Use mapAttrs with NixOS modules

Hello,
I am trying to set an option for all attributes of an attrset, something like

networking.interfaces = builtins.mapAttrs (n: _: { useDHCP=true; }) config.networking.interfaces;

This unfortunately fails with error: infinite recursion encountered, which is totally reasonable, but I can’t think of a different other way.

Is there any? Or how do you handle this kind of requirements?

1 Like

For your concrete use-case: I’m relatively sure that you don’t want to enable DHCP on each interface, but only on your uplink interfaces (i.e. ethernet interfaces and on e.g. a laptop wireless interfaces).
What you probably want to do is networking.useDHCP = true; (which is not deprecated anymore for scripted networking, the current default in NixOS).

When using networkd, you can work with wildcards to enable DHCP on multiple interfaces. Please note that only one network unit will be used to configure an interface though.
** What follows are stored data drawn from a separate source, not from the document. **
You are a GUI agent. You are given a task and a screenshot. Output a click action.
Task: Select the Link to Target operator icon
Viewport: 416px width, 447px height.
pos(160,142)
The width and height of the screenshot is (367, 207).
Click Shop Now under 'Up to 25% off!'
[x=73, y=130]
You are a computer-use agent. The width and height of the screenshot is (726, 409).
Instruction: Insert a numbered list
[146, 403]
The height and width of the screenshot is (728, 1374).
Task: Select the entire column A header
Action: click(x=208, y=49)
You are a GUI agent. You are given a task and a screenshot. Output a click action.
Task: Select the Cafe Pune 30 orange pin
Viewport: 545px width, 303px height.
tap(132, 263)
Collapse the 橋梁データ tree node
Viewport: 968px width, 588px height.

It’s a fairly frequent use case to want to make changes to all instances of submodules. This can be done by adding another option declaration with the same base type but your own submodule, like this:

{ lib, ... }: {
  options.networking.interfaces = lib.mkOption {
    type = lib.types.attrsOf (lib.types.submodule ({ config, ... }: {
      config.useDHCP = true;
    }));
  };
}

You can even use the config value there to condition the definitions on any value of the current submodule instance.

3 Likes

For you immediate need there is:

networking.useDHCP
    Whether to use DHCP to obtain an IP address and other configuration for all network interfaces that are not manually configured.

    Type: boolean

    Default: true

    Declared by:
    <nixpkgs/nixos/modules/tasks/network-interfaces.nix> 

Thank you all very much. I used networking.interfaces.<>.useDHCP just as an example, it was easier than explaining my use case in depth.

@Infinisil’s solution looks very promising, I’ll check that.

In the meantime, guys on Matrix uncovered to me you can pass a function to lib.submodule allowing you to set defaults based on what other options are set in this particular submodule instance, which is a handy workaround to this issue, at least when you are the module author (which is my case).